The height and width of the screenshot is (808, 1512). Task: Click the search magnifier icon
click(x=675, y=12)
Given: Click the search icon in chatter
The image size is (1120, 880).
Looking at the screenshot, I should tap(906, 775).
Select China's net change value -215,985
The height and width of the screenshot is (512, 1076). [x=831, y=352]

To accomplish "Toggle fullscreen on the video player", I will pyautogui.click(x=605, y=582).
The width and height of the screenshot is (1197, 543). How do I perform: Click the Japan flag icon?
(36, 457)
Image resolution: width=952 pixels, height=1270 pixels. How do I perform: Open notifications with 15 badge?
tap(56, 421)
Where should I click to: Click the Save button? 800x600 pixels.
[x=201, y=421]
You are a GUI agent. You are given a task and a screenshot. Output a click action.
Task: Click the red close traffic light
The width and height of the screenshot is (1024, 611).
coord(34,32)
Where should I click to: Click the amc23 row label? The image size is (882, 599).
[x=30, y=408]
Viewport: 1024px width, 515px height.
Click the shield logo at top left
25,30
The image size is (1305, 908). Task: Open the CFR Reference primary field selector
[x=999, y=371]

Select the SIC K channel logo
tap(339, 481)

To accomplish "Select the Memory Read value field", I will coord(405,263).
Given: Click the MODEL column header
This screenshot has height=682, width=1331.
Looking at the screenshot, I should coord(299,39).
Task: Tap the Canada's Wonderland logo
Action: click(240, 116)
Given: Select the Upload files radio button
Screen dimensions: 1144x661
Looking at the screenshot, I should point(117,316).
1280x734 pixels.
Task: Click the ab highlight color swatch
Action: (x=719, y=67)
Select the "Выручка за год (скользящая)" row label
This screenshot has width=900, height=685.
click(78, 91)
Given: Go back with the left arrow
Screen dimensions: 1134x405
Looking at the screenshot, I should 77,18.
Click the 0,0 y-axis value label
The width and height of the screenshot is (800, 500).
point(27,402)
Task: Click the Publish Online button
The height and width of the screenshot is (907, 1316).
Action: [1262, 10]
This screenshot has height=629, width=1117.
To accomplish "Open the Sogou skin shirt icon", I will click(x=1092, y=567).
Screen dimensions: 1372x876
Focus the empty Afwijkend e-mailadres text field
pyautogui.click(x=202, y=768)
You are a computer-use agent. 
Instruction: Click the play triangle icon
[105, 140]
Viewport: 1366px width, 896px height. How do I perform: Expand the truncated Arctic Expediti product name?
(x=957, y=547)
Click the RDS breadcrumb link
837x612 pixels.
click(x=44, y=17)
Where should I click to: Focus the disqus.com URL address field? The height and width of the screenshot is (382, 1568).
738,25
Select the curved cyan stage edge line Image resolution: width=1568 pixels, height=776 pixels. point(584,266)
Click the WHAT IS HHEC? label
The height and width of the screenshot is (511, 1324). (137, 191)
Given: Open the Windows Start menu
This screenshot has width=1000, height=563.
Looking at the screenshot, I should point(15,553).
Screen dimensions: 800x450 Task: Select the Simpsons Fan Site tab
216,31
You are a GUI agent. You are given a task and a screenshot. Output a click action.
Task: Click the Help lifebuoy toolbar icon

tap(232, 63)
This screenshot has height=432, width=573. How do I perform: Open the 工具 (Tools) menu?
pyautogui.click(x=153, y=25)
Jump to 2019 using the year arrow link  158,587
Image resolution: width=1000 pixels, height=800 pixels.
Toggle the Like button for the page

--------------------------------------------------

_EXERCISE AIM:_ In the data above, start at the line that has "Where should I click to: Click the amc23", stop after the line that has "This screenshot has height=629, width=1117.", and print every line in between exactly as it stands.

_SOLUTION BELOW:_
Where should I click to: Click the amc23 row label? The image size is (882, 599).
[x=30, y=408]
Viewport: 1024px width, 515px height.
Click the shield logo at top left
25,30
The image size is (1305, 908). Task: Open the CFR Reference primary field selector
[x=999, y=371]

Select the SIC K channel logo
tap(339, 481)

To accomplish "Select the Memory Read value field", I will coord(405,263).
Given: Click the MODEL column header
This screenshot has height=682, width=1331.
Looking at the screenshot, I should coord(299,39).
Task: Tap the Canada's Wonderland logo
Action: click(240, 116)
Given: Select the Upload files radio button
Screen dimensions: 1144x661
Looking at the screenshot, I should point(117,316).
1280x734 pixels.
Task: Click the ab highlight color swatch
Action: (x=719, y=67)
Select the "Выручка за год (скользящая)" row label
This screenshot has width=900, height=685.
click(78, 91)
Given: Go back with the left arrow
Screen dimensions: 1134x405
Looking at the screenshot, I should 77,18.
Click the 0,0 y-axis value label
The width and height of the screenshot is (800, 500).
point(27,402)
Task: Click the Publish Online button
The height and width of the screenshot is (907, 1316).
Action: [1262, 10]
This screenshot has height=629, width=1117.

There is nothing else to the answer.